● **DIRECTIONS**:
Leave the images aside and output every entry exactly.

● **DATA EXTRACT**:
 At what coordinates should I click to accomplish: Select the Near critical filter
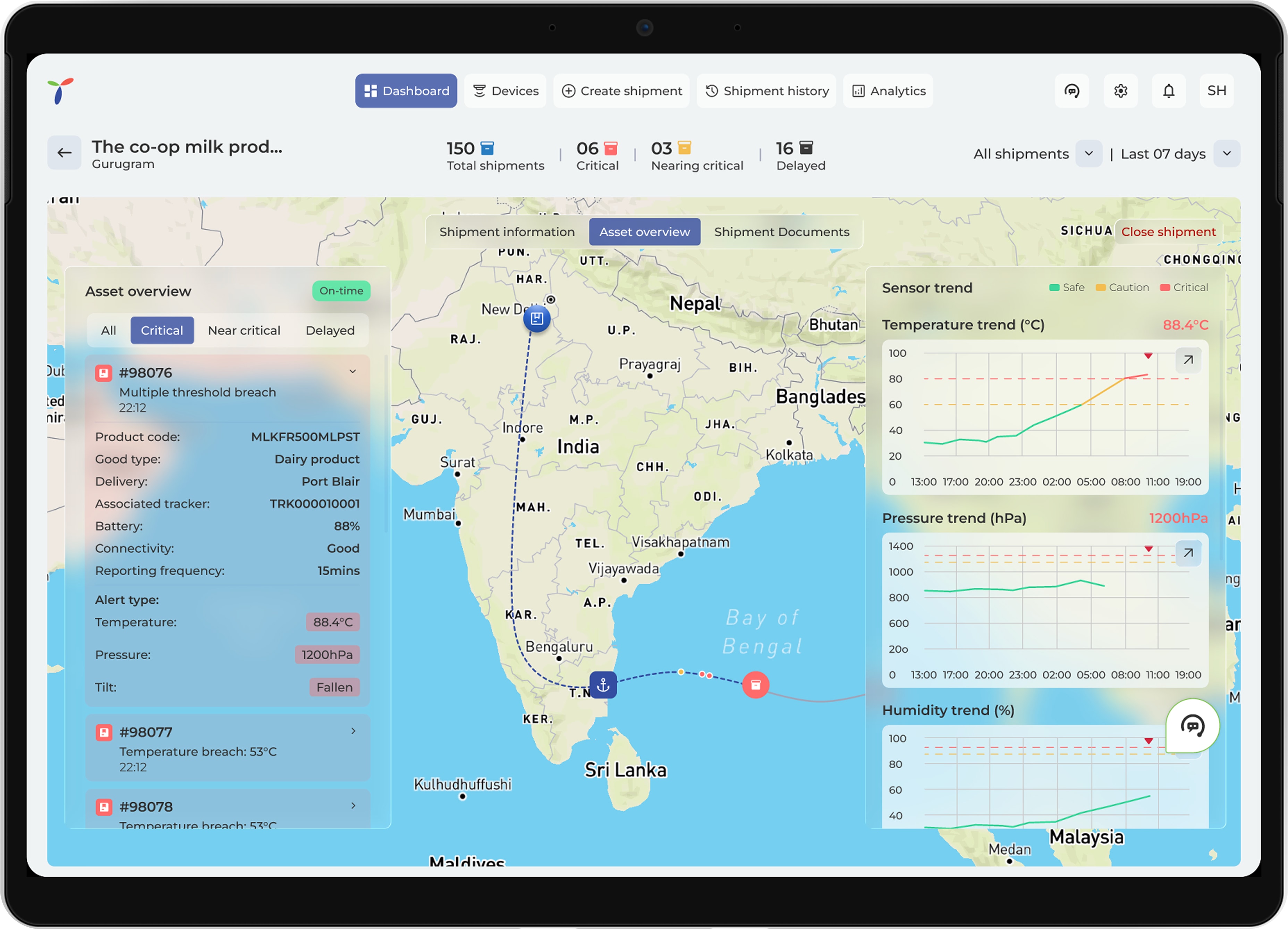click(x=244, y=331)
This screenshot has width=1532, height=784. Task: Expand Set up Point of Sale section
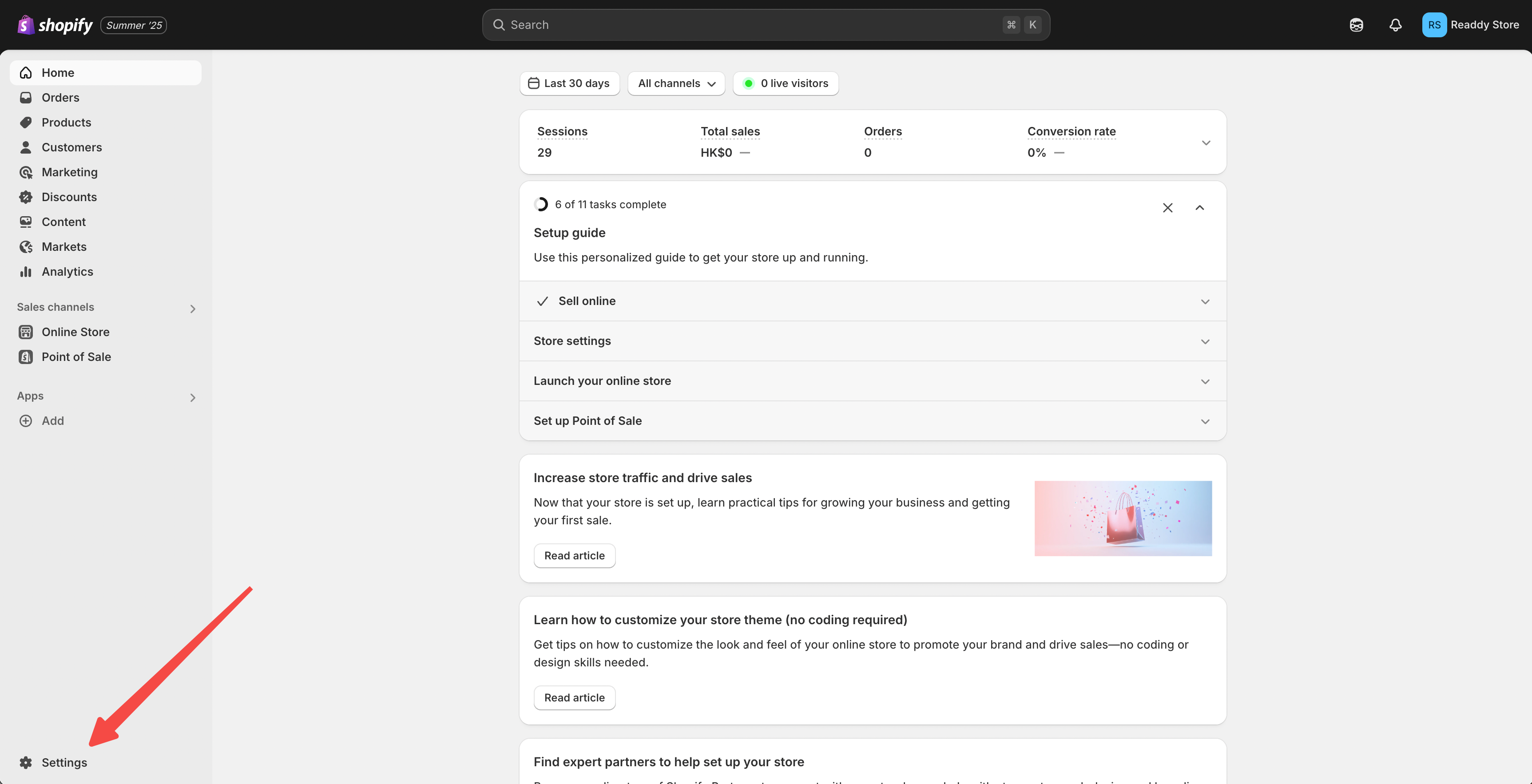(x=1205, y=421)
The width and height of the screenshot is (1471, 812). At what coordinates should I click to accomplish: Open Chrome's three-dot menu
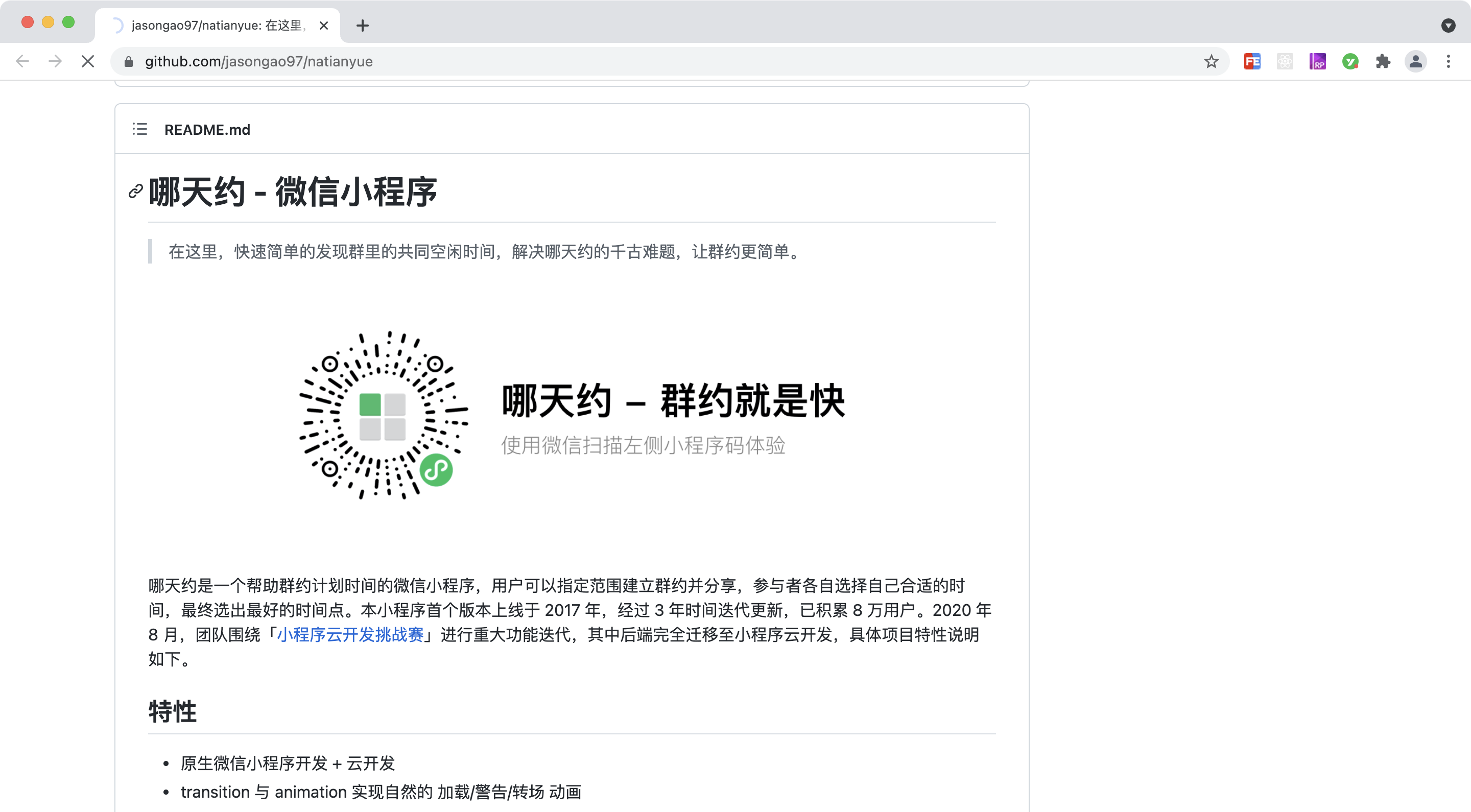pos(1448,61)
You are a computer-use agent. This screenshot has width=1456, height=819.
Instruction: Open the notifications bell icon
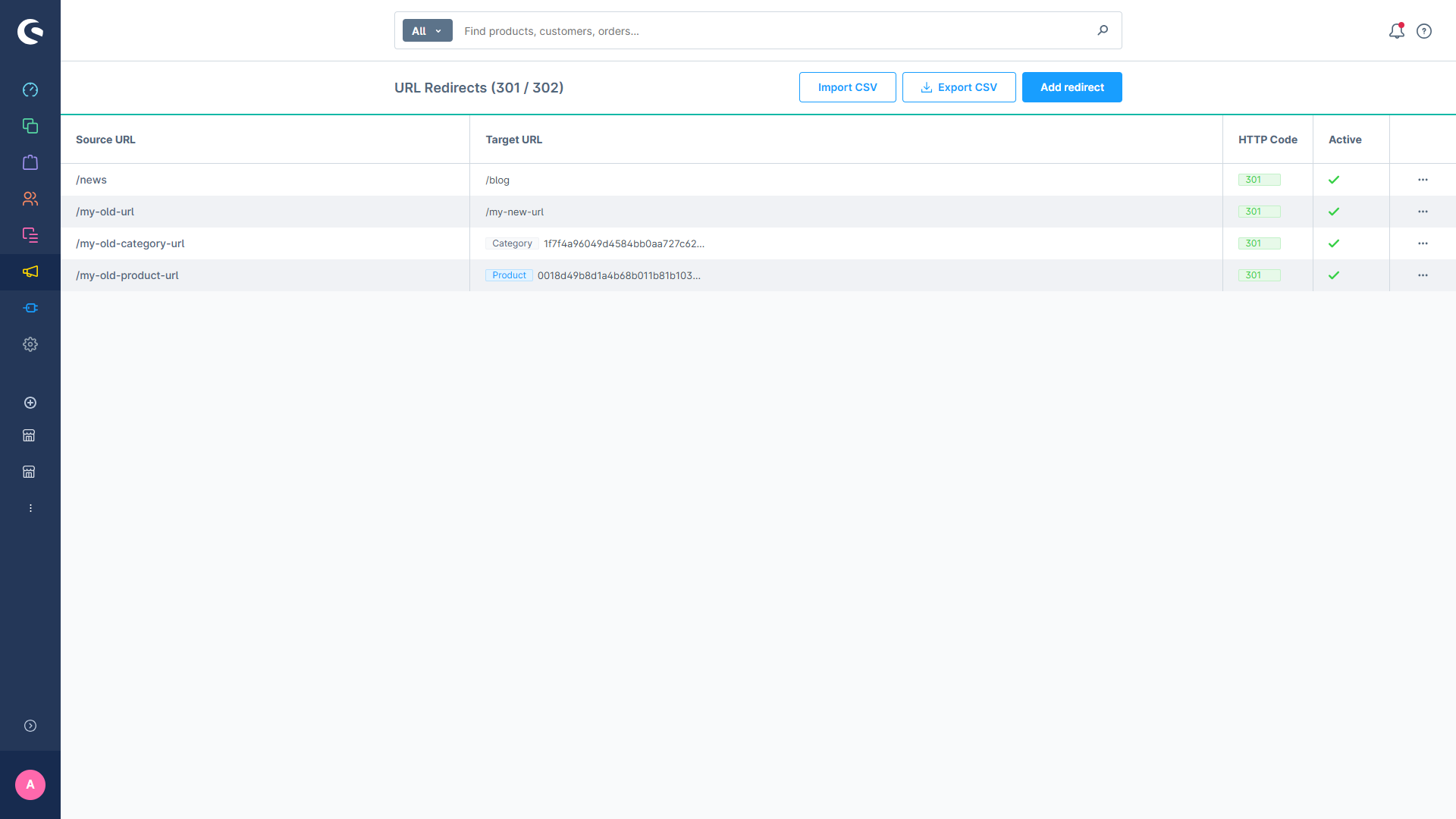pyautogui.click(x=1396, y=31)
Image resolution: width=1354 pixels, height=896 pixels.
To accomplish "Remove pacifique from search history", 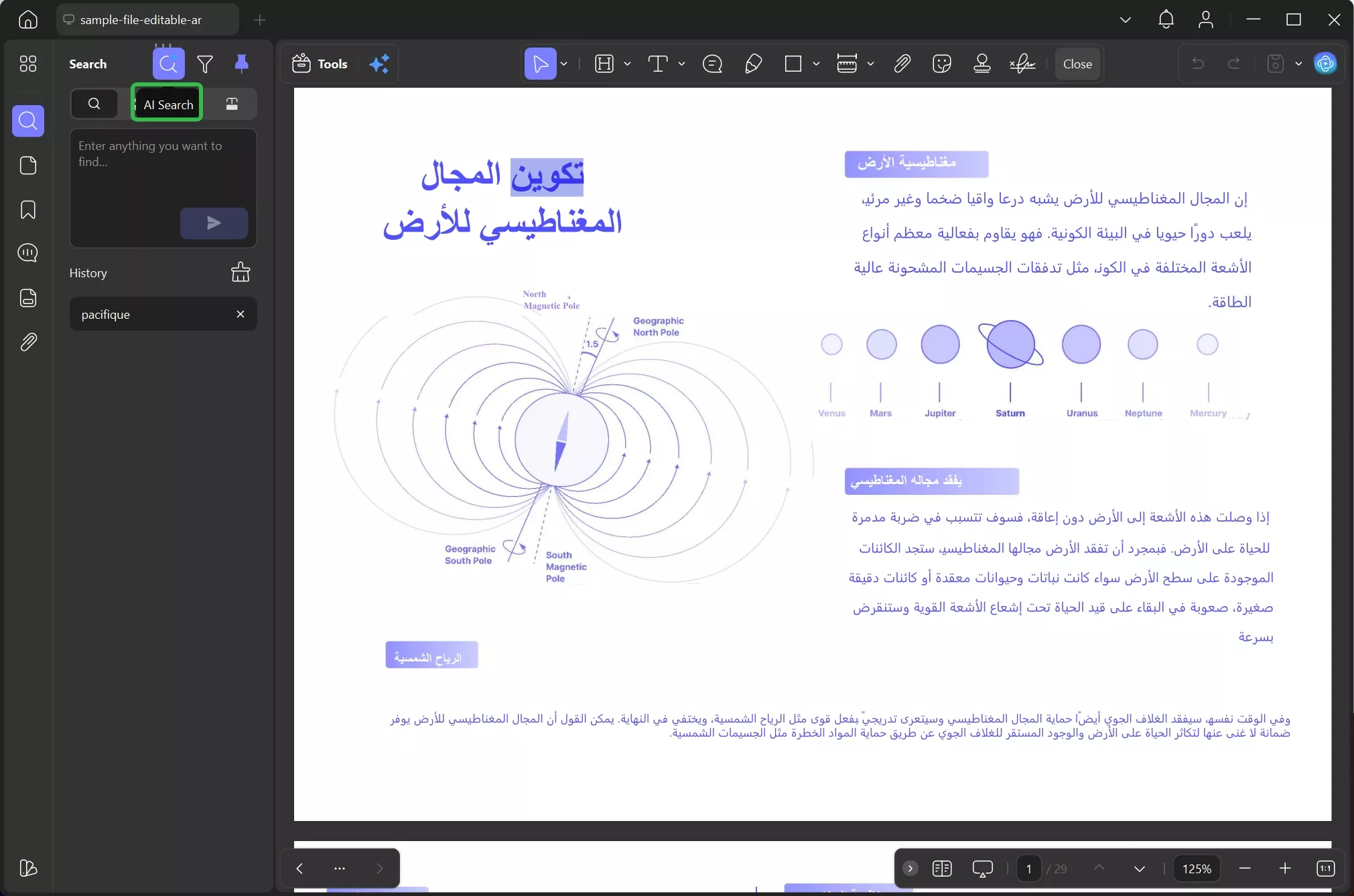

● **SOLUTION TO THE PROBLEM**:
 At what coordinates should I click to accomplish: Select the Near critical filter
click(x=244, y=331)
This screenshot has width=1532, height=784. Task: Expand Set up Point of Sale section
(x=1205, y=421)
The width and height of the screenshot is (1471, 812). At what coordinates should I click to accomplish: Open Chrome's three-dot menu
pos(1448,61)
You are a computer-use agent. This screenshot has width=1456, height=819.
Instruction: Open the notifications bell icon
pyautogui.click(x=1396, y=31)
Image resolution: width=1354 pixels, height=896 pixels.
To accomplish "Remove pacifique from search history", 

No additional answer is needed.